簡素で滑らかな物流の実現に向けては、「労働力不足の深刻化」と「非接触・非対面型物流への転換」を課題と目指すべき方向性とし、手続き書面電子化の徹底など物流デジタル化の推進や、物流施設へのロボット等の導入支援や隊列走行・自動運転の実現、物流DXを推進するための高度なスキルを持つ人材の育成・確保などを取り組むべき施策に挙げた。
担い手にやさしい物流の実現に向けては、「生産年齢人口の減少」と「トラックドライバーの時間外労働の上限規制」を課題と目指す方向性とし、標準的運賃の浸透やホワイト物流推進運動の推進、ダブル連結トラック等の活用支援などドライバーの時間外労働規制を遵守するために必要な労働環境の整備や、共同輸配送や倉庫シェアリング、再配達の削減、ラストワンマイル配送の円滑化といった労働生産性改善に向けた革新的取り組みの推進、女性や高齢者、外国人などを新たな労働力として確保するための職場環境の整備、オペレーションの定型化・標準化などに取り組むべきとした。

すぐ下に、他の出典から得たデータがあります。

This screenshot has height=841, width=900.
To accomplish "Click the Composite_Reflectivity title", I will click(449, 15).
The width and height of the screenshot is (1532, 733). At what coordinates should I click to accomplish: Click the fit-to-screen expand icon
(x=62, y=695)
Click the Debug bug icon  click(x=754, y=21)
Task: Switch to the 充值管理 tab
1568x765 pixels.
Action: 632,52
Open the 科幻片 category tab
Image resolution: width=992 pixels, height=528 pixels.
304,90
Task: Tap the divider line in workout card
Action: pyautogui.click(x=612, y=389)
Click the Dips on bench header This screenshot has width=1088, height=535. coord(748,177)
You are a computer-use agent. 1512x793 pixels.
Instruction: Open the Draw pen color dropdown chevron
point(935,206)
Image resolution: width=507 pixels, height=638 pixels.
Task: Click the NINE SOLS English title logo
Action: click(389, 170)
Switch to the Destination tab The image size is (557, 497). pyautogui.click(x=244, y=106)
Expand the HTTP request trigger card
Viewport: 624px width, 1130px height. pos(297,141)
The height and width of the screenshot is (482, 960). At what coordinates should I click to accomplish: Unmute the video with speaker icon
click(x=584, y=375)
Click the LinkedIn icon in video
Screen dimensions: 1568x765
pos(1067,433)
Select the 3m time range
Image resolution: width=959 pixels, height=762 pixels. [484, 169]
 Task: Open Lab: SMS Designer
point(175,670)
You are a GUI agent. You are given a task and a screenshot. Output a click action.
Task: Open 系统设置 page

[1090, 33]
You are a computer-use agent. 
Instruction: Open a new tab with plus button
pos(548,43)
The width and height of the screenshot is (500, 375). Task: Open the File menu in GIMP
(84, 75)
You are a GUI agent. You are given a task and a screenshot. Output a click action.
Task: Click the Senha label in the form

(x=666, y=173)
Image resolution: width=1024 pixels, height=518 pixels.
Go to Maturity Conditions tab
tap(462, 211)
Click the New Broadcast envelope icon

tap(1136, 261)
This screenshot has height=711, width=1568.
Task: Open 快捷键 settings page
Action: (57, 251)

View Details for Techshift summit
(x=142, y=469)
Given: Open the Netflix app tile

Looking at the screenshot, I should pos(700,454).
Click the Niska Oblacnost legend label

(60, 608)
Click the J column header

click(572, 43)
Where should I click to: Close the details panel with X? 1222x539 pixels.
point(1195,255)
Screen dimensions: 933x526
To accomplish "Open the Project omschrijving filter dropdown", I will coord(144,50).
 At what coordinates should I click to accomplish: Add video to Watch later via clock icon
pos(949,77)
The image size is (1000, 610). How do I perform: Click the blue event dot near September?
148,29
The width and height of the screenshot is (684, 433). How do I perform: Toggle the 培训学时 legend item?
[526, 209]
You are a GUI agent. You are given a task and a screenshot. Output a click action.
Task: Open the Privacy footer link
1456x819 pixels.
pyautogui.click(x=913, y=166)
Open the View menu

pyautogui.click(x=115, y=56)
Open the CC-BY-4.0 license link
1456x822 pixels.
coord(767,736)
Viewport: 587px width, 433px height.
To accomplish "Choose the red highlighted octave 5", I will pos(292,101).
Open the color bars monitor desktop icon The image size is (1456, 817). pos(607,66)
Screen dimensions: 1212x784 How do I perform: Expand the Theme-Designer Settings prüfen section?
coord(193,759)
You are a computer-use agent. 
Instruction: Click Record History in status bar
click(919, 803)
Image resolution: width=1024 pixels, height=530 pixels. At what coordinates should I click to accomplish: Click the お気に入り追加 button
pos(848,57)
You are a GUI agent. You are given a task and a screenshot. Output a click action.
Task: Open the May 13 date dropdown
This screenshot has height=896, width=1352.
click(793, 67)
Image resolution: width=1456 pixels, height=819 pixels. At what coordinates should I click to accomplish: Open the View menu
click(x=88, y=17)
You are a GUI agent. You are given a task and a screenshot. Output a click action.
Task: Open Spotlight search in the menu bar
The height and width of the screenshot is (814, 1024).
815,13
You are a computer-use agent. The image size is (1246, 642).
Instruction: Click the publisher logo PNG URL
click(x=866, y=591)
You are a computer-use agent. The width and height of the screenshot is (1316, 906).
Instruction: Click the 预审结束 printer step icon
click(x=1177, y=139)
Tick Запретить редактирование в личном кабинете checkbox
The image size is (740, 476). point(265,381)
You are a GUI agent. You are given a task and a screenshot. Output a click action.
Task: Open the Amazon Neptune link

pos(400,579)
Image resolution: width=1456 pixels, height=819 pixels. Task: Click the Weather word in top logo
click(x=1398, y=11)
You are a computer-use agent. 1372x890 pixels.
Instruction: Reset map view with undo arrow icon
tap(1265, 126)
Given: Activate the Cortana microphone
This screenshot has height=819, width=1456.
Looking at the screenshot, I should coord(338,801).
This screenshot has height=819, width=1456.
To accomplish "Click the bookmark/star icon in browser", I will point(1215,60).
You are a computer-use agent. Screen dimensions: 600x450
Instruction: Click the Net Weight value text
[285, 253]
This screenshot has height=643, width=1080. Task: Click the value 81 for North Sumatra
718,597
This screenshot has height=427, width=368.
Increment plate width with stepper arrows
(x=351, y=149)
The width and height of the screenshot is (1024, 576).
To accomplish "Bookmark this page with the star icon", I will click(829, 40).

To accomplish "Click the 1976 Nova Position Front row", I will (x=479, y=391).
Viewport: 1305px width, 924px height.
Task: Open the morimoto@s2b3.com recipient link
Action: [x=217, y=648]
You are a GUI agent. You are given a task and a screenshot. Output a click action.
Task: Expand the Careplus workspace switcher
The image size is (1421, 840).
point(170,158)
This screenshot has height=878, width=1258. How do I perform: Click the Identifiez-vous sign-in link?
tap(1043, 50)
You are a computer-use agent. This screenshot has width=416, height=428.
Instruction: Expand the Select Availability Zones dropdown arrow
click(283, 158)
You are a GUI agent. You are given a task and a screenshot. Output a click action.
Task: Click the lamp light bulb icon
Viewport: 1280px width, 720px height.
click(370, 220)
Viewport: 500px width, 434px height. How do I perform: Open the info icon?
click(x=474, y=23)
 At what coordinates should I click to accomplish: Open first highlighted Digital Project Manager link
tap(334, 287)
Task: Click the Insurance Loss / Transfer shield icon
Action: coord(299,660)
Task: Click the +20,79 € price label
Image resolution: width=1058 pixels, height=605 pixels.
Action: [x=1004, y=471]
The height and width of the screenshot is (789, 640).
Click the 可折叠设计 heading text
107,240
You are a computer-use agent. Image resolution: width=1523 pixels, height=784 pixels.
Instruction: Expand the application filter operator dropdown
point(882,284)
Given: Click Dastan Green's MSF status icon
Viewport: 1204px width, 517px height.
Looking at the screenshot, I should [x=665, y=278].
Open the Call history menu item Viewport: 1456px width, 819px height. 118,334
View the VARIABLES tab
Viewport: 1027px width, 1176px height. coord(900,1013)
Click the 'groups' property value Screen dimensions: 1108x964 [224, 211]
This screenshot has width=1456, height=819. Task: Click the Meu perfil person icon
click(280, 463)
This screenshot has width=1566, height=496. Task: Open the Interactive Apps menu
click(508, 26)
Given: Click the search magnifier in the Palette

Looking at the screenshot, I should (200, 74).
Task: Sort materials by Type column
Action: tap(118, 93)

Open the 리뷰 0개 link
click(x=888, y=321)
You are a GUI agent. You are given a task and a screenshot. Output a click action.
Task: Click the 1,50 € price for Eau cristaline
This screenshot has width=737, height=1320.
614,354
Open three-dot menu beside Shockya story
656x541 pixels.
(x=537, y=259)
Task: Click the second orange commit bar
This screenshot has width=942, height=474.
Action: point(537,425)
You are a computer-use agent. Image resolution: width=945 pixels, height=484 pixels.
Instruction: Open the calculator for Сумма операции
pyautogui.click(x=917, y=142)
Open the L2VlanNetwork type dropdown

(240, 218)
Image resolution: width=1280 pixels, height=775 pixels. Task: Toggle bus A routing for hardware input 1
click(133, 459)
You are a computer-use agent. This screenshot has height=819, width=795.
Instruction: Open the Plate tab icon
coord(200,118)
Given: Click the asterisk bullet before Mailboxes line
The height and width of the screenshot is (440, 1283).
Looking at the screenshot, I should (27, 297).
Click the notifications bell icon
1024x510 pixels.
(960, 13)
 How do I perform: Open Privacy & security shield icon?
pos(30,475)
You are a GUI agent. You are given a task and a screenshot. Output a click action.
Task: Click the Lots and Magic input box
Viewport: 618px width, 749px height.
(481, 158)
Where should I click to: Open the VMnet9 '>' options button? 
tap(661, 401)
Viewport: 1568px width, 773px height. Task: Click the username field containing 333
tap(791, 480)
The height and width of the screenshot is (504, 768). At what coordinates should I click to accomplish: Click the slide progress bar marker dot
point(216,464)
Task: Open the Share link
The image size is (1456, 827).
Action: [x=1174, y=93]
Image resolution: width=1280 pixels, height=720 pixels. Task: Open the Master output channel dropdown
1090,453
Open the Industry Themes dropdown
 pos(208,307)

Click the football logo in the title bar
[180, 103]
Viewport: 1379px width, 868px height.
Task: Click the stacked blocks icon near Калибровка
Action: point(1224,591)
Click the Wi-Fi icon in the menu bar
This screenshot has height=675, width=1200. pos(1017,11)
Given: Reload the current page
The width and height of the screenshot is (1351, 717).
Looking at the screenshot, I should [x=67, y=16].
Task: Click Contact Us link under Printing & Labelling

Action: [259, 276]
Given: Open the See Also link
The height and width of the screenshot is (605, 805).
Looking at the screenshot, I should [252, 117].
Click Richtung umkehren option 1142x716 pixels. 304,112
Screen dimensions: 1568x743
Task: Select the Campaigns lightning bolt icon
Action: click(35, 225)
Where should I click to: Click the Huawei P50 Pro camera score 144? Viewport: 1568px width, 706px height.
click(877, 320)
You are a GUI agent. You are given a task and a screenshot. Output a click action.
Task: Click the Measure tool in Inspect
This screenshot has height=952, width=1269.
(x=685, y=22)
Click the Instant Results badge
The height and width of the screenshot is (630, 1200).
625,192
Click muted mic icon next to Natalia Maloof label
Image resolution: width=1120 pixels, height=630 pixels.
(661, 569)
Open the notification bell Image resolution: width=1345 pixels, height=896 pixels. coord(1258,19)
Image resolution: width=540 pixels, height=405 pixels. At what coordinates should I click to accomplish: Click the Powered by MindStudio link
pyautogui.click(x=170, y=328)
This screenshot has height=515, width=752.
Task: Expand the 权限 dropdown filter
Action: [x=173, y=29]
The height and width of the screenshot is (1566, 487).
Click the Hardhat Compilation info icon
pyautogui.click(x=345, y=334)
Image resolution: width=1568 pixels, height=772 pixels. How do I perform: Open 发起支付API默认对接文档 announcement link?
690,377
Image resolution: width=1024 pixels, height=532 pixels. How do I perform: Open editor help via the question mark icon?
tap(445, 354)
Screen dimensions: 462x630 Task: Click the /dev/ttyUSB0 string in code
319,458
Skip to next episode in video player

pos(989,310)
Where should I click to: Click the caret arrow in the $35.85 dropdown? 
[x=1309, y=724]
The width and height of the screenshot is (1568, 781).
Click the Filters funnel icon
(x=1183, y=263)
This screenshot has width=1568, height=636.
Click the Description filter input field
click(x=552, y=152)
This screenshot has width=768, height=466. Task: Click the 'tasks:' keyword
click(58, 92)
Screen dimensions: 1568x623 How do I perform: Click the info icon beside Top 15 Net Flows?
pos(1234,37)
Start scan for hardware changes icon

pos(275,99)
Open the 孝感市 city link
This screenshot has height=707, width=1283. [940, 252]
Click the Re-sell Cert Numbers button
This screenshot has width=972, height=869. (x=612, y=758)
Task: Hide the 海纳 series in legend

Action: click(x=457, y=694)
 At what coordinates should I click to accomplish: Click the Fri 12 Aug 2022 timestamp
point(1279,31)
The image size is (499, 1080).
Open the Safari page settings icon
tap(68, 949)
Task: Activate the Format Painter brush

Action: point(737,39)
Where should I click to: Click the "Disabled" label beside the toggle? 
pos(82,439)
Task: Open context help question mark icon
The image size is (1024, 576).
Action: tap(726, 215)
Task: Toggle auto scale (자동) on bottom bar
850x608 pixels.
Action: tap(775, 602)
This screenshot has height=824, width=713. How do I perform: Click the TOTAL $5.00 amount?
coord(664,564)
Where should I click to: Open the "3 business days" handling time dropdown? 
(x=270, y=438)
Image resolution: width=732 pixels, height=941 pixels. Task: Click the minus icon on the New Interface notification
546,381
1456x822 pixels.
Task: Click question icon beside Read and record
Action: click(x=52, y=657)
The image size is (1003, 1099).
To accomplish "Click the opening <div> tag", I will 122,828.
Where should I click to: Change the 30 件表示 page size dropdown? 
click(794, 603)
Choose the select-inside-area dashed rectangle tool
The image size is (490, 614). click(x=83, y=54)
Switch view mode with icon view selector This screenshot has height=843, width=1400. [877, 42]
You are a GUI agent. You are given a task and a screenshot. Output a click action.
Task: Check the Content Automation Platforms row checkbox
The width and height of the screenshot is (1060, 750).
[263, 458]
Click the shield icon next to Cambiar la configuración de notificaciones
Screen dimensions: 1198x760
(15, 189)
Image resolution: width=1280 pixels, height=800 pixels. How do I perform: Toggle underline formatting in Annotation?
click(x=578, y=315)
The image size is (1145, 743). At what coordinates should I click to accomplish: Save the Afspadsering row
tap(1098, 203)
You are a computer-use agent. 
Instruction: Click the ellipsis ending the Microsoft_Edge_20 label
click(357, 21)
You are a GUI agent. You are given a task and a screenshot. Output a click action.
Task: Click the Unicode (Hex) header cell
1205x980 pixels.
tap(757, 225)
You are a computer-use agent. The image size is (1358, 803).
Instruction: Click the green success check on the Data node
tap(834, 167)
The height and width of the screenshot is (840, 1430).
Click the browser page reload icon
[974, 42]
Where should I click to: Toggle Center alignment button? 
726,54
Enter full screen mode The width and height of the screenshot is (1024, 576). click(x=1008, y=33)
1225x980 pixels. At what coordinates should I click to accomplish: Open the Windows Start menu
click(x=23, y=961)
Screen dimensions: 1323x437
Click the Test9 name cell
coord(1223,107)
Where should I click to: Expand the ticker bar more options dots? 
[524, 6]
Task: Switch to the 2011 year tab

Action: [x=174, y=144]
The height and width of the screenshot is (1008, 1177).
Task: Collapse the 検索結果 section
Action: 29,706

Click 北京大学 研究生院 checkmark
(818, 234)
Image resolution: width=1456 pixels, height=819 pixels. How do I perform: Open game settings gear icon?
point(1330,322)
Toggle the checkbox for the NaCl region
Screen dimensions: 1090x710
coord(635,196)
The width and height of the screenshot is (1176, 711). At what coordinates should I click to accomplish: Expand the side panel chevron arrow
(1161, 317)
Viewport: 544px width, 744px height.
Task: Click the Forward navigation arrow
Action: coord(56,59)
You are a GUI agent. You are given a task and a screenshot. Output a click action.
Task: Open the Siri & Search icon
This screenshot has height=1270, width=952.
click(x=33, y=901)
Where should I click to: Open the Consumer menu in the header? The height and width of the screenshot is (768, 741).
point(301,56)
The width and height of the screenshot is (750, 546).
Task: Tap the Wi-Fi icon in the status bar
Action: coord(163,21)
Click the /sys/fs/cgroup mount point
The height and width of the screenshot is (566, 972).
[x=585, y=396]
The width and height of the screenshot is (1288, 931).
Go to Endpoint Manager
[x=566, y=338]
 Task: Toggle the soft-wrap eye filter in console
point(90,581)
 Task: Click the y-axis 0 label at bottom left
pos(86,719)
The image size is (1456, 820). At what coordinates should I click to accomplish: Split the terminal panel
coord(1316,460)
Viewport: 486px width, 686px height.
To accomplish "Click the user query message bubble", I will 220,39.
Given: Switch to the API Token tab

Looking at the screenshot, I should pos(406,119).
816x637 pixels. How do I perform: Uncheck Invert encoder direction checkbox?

強くてしなやかな物流の実現に向けては、「大規模災害や感染症の流行等によるサプライチェーンの途絶」と「国際経済の不確実性やグリーン社会、カーボンニュートラル、SDGsといったアジェンダへの対応の必要性」を課題と目指すべき方向性とし、感染症や大規模災害等有事においても機能する強靱で持続可能な物流ネットワークの構築や、カーボンニュートラルの実現に向けたモーダルシフトのさらなる推進や荷主連携による物流の効率化、各輸送モード等の低炭素化・脱炭素化の促進などを取り組むべき施策として挙げた。